Ethics and palliative care consultation in the intensive care unit

      Mr. Smith is a ventilator- and feeding tube-dependent 76-year-old Black male suffering from advanced Parkinson's-like symptoms. Before his admission to the intensive care unit (ICU), Mr. Smith developed aspiration-induced pneumonia, resulting in placement on vent support and the administration of tube feeding. After 7 weeks in the medical ICU, he is not responding well to medication and his condition is deteriorating. Mr. Smith has moderate to severe dementia, and periodically lapses in and out of consciousness. Mr. Smith's wife of 5 years has been actively involved in care decisions, as has his 27-year-old daughter from a previous marriage. Mr. Smith also has a 46-year-old son who lives out of state, and has not been reachable despite numerous attempts by family and social work. Mr. Smith is faced with the prospect of placement in a skilled nursing facility, with continued tube feeding and ventilator support, or withdrawal of life support in the ICU, with the likelihood of imminent death.
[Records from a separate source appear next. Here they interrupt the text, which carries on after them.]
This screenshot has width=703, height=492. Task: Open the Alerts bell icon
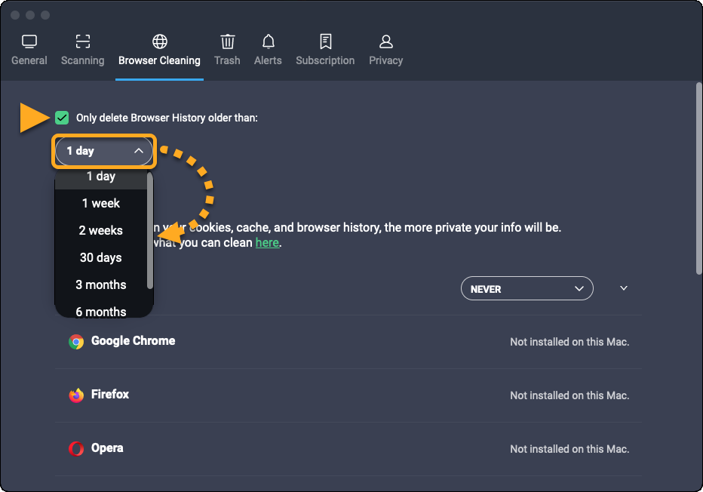click(x=268, y=42)
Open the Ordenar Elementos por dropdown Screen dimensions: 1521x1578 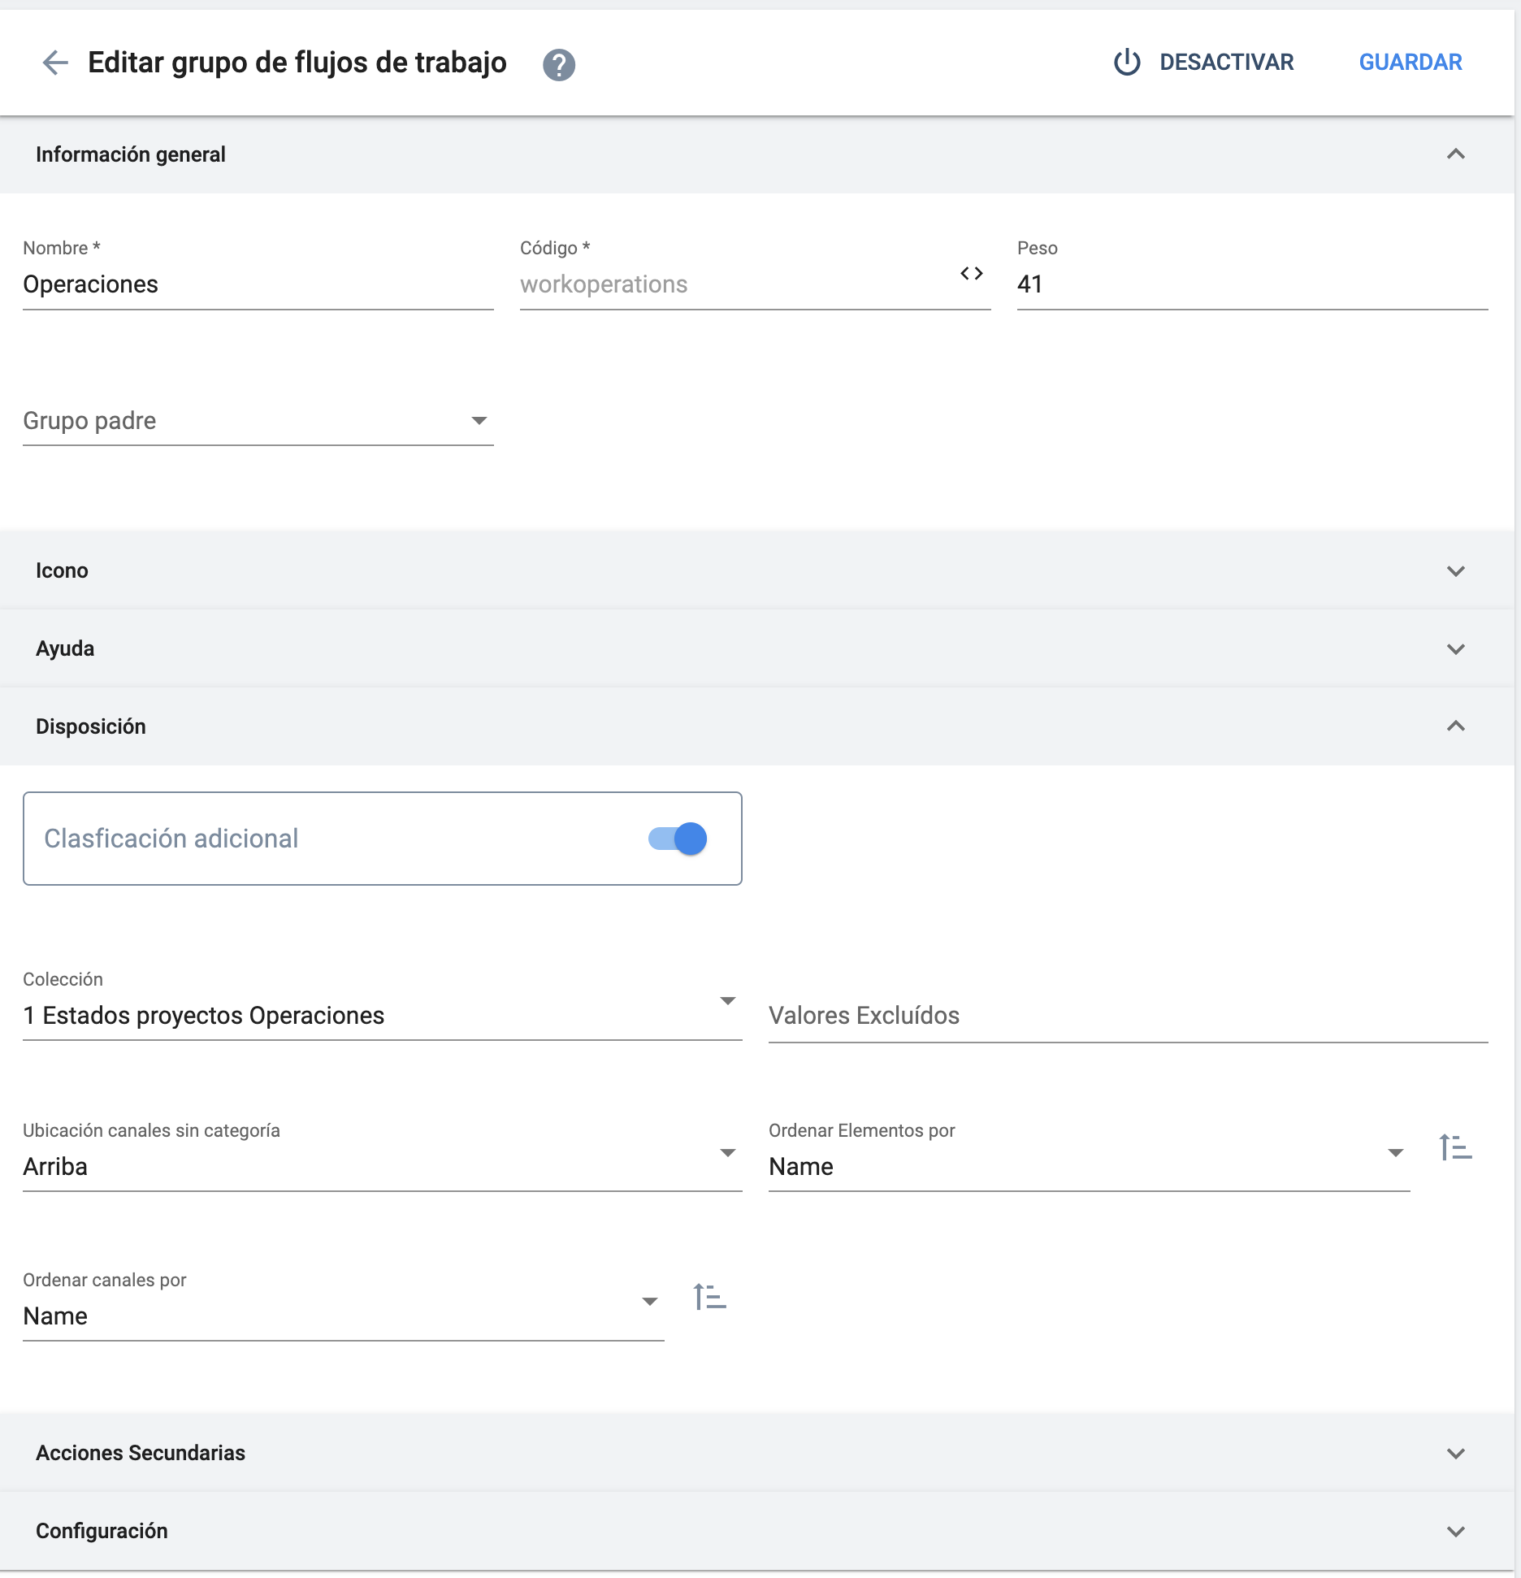[1087, 1166]
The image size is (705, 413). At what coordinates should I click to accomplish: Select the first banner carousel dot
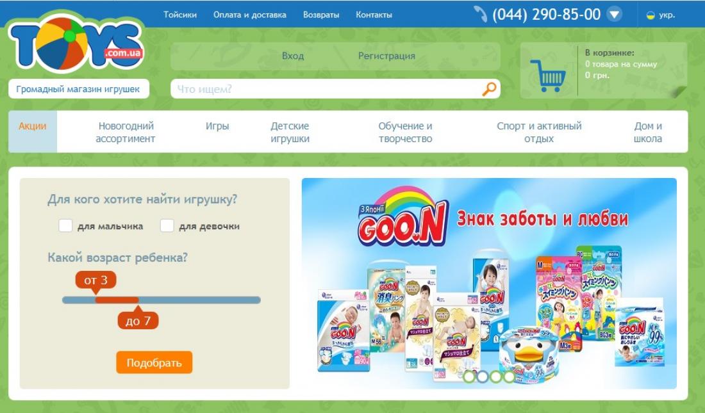[x=469, y=377]
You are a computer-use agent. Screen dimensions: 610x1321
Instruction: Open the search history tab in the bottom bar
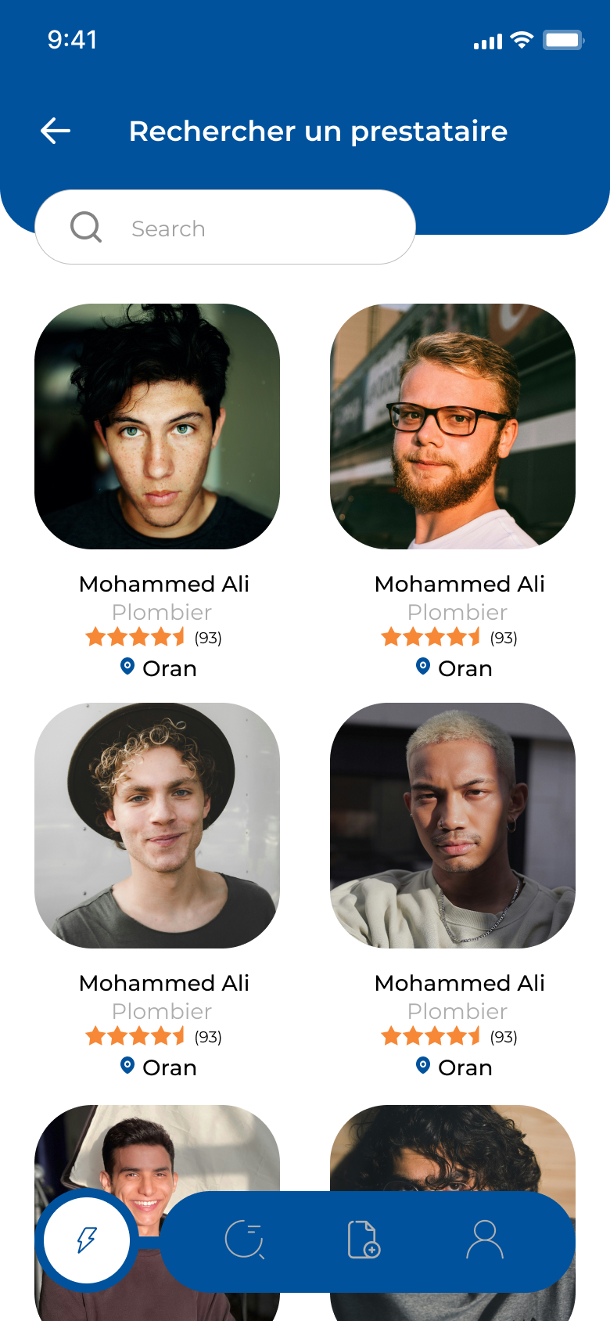point(245,1240)
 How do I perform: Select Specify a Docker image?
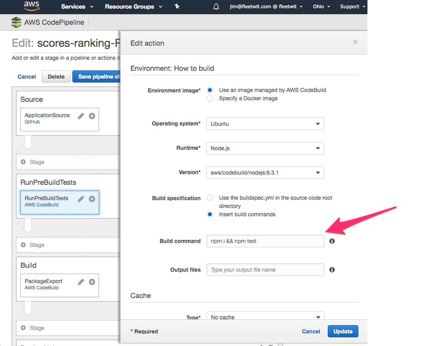210,98
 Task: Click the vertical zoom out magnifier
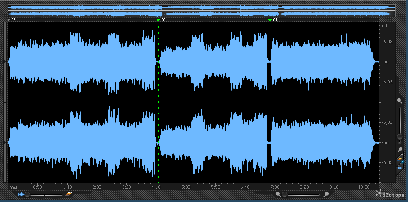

Mr. Smith periodically appears to be uncomfortable, as he sometimes winces and grimace when suctioned. Mr. Smith's wife and daughter both want continued aggressive care in the ICU setting, resisting nursing home placement. The ICU attendant, Dr. Jones, thinks that Mr. Smith should be made do-not-resusitate, and that all technological support should be withdrawn. He believes that the focus of care should be on comfort. Dr. Jones and Mrs. Smith have had several tense discussions about this, and are now barely speaking to each other.